General information
- Location: Sadar Bazar, Barnala, Barnala district, Punjab India
- Coordinates: 30°22′16″N 75°33′00″E﻿ / ﻿30.3711°N 75.5500°E
- Elevation: 228.86 metres (750.9 ft)
- System: Indian Railway
- Owner: Indian Railways
- Operator: Northern Railway
- Line: Bathinda–Rajpura line
- Platforms: 1
- Tracks: 5 ft 6 in (1,676 mm) broad gauge

Construction
- Structure type: Standard on ground
- Parking: Yes
- Accessible: Wheelchair ramp

Other information
- Status: Functioning
- Station code: BNN

= Barnala railway station =

Train station in Punjab, India

Barnala (station code: BNN) is a railway station located in Barnala district in the Indian state of Punjab and serves Barnala city which is the administrative headquarter of the district. Barnala station falls under Ambala railway division of Northern Railway zone of Indian Railways.

== Overview ==
Barnala railway station is located at an elevation of 229 m. This station is located on the single track, broad gauge, Dhuri–Bathinda section of Bathinda–Rajpura line.

== Electrification ==
Barnala railway station is situated on double track electrified line.
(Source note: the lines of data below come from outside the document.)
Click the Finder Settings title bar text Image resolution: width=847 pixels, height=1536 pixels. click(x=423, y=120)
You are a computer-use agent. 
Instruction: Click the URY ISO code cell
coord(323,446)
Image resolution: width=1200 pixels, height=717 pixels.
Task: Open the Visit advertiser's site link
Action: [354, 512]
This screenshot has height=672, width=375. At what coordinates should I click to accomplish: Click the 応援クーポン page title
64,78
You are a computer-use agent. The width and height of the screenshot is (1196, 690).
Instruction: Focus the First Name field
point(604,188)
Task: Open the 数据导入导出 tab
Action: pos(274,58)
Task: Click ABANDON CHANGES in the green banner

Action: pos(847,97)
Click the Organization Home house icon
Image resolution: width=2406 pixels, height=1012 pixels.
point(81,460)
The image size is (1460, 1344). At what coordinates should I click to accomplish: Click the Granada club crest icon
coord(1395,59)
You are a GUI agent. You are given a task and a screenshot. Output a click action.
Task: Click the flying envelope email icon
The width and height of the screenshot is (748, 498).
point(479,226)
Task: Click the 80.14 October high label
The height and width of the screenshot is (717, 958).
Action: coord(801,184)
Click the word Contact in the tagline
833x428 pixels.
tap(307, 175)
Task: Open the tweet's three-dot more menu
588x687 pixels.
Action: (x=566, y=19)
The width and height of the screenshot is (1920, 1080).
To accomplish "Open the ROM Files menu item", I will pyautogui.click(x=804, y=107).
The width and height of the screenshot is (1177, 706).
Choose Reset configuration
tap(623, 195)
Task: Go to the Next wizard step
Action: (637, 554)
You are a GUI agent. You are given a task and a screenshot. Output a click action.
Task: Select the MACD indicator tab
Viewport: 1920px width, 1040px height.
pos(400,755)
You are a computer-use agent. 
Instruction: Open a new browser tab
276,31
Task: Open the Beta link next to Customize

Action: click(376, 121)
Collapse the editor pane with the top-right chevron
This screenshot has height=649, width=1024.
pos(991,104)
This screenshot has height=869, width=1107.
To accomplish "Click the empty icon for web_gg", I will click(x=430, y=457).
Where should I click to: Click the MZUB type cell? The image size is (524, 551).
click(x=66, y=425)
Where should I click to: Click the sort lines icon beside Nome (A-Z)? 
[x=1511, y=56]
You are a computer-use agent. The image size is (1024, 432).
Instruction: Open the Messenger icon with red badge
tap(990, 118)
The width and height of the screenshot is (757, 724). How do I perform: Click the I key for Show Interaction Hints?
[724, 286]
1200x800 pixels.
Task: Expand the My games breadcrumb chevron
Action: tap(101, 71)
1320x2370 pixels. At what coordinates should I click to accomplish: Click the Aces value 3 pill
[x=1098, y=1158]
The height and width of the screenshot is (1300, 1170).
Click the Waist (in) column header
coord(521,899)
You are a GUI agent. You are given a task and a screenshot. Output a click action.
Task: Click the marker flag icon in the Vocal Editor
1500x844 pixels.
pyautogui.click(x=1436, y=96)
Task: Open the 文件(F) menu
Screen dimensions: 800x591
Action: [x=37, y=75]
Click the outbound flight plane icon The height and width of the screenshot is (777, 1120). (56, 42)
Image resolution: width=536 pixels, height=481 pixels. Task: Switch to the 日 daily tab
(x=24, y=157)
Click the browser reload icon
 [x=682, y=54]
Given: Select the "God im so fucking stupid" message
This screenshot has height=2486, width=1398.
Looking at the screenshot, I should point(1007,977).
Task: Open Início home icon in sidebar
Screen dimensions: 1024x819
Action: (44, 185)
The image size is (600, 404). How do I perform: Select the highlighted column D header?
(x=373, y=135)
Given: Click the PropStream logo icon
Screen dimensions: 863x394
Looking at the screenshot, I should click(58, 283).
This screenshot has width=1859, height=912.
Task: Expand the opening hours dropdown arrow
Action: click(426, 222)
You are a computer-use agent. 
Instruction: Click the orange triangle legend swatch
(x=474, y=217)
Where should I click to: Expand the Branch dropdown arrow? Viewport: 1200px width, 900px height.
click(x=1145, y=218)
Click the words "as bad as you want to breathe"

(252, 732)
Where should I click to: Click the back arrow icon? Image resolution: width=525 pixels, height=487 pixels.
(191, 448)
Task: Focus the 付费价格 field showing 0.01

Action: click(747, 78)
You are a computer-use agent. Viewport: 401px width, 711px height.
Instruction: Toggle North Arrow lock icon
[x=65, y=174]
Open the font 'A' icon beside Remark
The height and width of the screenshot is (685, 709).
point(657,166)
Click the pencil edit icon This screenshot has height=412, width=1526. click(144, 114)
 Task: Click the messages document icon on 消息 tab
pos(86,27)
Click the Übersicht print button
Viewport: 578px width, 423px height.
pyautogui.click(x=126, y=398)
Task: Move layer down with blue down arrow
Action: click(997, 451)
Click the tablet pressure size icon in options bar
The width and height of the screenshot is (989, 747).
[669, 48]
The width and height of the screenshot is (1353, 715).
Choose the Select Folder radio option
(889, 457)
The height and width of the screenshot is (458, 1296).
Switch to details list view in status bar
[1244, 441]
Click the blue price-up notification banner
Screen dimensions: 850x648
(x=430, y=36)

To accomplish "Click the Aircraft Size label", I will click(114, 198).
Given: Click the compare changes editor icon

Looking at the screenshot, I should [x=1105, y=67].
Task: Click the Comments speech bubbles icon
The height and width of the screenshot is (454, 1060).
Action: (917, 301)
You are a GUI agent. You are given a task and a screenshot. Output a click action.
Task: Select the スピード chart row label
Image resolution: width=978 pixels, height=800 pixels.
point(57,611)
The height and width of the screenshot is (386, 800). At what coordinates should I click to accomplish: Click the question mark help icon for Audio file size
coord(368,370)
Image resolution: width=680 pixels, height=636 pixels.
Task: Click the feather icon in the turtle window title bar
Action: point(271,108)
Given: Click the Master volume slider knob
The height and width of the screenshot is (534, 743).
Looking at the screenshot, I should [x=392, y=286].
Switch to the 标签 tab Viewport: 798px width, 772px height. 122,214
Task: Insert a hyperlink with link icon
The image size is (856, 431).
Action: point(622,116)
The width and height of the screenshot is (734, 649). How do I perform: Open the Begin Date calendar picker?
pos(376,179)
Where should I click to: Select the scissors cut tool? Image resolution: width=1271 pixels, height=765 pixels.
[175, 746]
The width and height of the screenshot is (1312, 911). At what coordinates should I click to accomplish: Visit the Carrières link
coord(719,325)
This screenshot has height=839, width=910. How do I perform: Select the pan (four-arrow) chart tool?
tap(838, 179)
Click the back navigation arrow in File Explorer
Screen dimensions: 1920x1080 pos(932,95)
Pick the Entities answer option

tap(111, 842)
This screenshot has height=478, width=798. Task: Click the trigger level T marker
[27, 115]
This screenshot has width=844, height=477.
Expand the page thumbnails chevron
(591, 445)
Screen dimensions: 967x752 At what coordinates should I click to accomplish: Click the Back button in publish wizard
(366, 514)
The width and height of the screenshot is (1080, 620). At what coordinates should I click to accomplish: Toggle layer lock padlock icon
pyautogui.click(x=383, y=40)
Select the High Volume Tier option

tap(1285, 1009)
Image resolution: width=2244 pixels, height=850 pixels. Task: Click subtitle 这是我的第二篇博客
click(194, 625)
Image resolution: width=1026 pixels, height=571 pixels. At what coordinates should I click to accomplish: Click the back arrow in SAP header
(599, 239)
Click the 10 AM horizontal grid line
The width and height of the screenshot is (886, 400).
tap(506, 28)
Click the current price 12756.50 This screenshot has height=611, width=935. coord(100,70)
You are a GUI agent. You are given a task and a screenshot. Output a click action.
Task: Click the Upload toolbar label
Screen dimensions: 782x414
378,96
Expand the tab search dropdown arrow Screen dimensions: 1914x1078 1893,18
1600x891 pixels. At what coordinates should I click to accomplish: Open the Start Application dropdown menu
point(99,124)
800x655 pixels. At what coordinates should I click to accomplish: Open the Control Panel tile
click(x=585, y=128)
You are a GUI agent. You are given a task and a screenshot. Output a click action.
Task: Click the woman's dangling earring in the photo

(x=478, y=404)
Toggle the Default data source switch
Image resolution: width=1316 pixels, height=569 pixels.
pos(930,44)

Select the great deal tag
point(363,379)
There are two electrified tracks at the station. The 68 km-long stretch from Dhuri station to Lehra Muhabbat station on Bathinda–Rajpura line was completed in July 2020, thereby providing complete electrification on Bathinda–Rajpura line.

== Amenities ==
Barnala railway station has 5 booking windows and all basic amenities like drinking water, public toilets, sheltered area with adequate seating. There is Two platforms at the station. Wheelchair facility is available and one foot overbridge (FOB).